GoldenAge Tue 14-Jan-20 15:40:37

Meghan decided very young in life when she wrote that she wanted to be a princess, that she would work to become a celebrity. She did that and topped it by using that celebrity status to come to the attention of a young man with a history of mental fragility (understandably). In my opinion there was never any way that this press-savvy celebrity did not know what being a member of the British RF meant - and equally no way that she did not plan to enhance her celebrity status by becoming Harry's wife. That done, they have lived a charmed life, underpinned by the millions of pounds of Charles' personal money that Charles is now complaining about. And now they both want to become self-supporting - well surely with their properties and Megan's pre-RF earnings, they can be self-supporting - oh wait, does that mean they want to keep their current lifestyle? Of course it does … so all these pleas for them to live as 'ordinary' people are quite ridiculous because at the same time there is a convenient forgetting of all the support they have had thus far. Ordinary people go to university, take out a loan and pay it back when they earn enough to do so. That's how their strategy for life and self-supporting is planned.

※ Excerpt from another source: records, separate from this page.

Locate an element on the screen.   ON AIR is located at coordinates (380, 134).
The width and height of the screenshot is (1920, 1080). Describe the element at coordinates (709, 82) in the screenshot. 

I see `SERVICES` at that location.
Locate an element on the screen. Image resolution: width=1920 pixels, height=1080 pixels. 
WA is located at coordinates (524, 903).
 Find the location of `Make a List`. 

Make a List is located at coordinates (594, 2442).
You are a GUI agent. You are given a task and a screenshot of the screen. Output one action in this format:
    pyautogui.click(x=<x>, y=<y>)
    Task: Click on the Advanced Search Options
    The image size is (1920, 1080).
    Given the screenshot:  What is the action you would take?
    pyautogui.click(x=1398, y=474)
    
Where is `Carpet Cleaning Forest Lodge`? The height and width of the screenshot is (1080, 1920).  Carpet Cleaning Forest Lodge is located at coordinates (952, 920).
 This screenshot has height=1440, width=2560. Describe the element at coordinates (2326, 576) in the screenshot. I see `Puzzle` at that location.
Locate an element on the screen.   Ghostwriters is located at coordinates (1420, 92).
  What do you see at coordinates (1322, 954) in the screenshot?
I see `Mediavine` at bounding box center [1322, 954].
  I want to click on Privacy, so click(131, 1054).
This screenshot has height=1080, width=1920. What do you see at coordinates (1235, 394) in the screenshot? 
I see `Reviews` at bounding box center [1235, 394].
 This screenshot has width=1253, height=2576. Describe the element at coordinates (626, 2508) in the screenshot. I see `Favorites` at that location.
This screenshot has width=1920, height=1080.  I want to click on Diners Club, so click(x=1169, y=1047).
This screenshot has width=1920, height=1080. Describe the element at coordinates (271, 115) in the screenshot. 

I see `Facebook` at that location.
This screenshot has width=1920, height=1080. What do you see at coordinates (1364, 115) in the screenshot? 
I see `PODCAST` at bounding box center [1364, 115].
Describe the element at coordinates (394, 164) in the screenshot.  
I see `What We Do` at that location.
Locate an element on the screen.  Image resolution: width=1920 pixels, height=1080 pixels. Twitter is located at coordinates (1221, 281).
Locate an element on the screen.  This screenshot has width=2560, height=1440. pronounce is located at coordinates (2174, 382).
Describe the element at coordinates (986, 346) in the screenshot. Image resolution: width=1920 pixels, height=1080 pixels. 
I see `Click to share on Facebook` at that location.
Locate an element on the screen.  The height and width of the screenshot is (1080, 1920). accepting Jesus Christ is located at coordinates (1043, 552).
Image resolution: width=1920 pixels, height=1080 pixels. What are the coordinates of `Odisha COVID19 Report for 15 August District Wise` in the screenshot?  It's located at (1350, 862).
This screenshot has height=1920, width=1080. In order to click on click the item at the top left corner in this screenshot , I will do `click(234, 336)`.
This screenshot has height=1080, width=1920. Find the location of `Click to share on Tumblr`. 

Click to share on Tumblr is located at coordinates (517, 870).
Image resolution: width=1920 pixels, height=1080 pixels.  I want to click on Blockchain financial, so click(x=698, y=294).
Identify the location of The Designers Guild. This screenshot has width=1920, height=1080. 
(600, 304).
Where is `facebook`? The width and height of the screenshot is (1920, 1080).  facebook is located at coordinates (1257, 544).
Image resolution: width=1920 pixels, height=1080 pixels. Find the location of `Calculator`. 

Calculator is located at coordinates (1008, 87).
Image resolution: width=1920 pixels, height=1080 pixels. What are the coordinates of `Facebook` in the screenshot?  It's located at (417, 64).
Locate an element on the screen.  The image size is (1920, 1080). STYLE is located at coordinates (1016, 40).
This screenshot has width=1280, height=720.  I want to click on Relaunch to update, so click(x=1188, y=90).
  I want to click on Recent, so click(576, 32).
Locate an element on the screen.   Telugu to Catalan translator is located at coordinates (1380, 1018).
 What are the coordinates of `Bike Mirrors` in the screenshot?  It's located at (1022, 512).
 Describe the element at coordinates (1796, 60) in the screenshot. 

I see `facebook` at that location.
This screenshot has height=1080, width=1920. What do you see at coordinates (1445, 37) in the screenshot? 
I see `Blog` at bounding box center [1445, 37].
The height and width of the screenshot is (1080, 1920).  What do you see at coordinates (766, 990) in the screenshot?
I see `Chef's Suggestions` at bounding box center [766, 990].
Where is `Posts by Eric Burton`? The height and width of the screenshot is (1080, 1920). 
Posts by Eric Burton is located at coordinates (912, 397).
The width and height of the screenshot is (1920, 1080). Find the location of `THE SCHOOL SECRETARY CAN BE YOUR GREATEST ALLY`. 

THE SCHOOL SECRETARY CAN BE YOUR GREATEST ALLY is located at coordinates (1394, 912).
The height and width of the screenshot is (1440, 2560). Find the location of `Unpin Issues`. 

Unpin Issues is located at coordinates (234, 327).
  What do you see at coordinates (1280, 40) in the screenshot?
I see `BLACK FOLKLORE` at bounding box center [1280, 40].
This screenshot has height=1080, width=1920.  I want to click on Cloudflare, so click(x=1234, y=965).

Harry and Megan should do the same but they have enough to pay back now so let them repay the costs of their wedding, let them pay for the costs of their security - they're either ordinary or they're royal - can't have it both ways - do I feel sorry for Harry - not one bit - I did when he was a young boy but he's a man now and millions of people get over total traumas. What is wrong with the British public that it continually obsesses over people with privilege when half of London is living out of food banks - nurses and teachers included.